REVENUE RULE 95-54

1995-2 C.B. 6, 1995-35 I.R.B. 5

Internal Revenue Service

Revenue Ruling

APPLICATION OF SECTION 40

Released: August 7, 1995
Published: August 28, 1995

Section 40. - Alcohol Used as a Fuel
Application of section 40. Guidance is provided under section 40 of the Code regarding the application of the alcohol mixture credit with respect to eligible alcohol that has been commingled with ineligible alcohol.

ISSUE

If a taxpayer commingles alcohol eligible for the alcohol mixture credit under s 40(b)(1)(A) of the Internal Revenue Code with other alcohol and then uses some of the resulting commingled alcohol in a manner that qualifies for the credit, how does the taxpayer determine the amount of the credit?

FACTS

X buys 300 gallons of methanol that is derived from biomass. This methanol (the eligible alcohol) meets the definition of alcohol in s 40(d)(1). X also buys 700 gallons of methanol that is derived from natural gas. This methanol (the ineligible alcohol) does not meet the definition of alcohol in s 40(d)(1).

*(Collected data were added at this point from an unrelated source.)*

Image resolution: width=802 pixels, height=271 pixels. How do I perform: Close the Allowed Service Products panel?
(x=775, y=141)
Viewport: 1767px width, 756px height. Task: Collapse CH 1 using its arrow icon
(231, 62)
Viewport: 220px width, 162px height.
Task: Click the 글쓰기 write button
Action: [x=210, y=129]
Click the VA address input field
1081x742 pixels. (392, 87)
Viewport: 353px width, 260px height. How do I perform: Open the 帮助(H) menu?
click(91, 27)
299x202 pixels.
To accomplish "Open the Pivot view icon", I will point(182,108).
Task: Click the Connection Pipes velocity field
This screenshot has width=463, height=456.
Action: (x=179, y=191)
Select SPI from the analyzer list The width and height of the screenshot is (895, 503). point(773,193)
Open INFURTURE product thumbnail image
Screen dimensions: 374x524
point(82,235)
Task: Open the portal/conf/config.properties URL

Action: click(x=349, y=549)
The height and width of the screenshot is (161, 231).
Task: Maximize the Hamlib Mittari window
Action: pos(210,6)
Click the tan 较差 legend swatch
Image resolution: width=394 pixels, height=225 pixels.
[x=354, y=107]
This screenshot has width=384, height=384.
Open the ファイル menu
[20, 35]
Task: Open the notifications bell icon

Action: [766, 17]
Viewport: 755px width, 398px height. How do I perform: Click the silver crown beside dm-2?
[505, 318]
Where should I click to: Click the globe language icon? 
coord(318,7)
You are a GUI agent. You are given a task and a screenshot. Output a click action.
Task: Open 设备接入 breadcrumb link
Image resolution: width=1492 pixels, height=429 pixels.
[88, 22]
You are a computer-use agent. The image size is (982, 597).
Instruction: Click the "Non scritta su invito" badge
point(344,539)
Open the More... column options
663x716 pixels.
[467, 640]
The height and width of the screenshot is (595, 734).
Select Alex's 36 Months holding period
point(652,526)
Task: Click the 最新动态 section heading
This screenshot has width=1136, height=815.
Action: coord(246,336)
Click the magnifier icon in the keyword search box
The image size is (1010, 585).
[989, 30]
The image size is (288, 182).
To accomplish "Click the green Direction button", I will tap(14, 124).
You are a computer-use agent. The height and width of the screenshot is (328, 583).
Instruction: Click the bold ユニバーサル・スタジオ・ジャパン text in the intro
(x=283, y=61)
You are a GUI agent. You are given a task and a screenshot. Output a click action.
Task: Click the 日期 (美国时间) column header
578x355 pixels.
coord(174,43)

X commingles the eligible and ineligible alcohol in a storage tank. X withdraws 100 gallons of the commingled alcohol from the storage tank and mixes it with gasoline for sale for use as a fuel. X sells the remaining 900 gallons of the commingled alcohol for use in the production of paints and plastics.

LAW AND ANALYSIS

Section 40(b)(1)(A) allows an alcohol mixture credit for alcohol used by the taxpayer in the production of a qualified mixture.

Section 40(b)(1)(B) provides that qualified mixture means a mixture of alcohol and gasoline or of alcohol and a special fuel that is sold by the taxpayer producing that mixture to any person for use as a fuel, or is used as a fuel by the taxpayer producing that mixture.

Section 40(d)(1) provides that alcohol includes methanol and ethanol but does not include (i) any alcohol produced from petroleum, natural gas, or coal (including peat), or (ii) alcohol with a proof of less than 150.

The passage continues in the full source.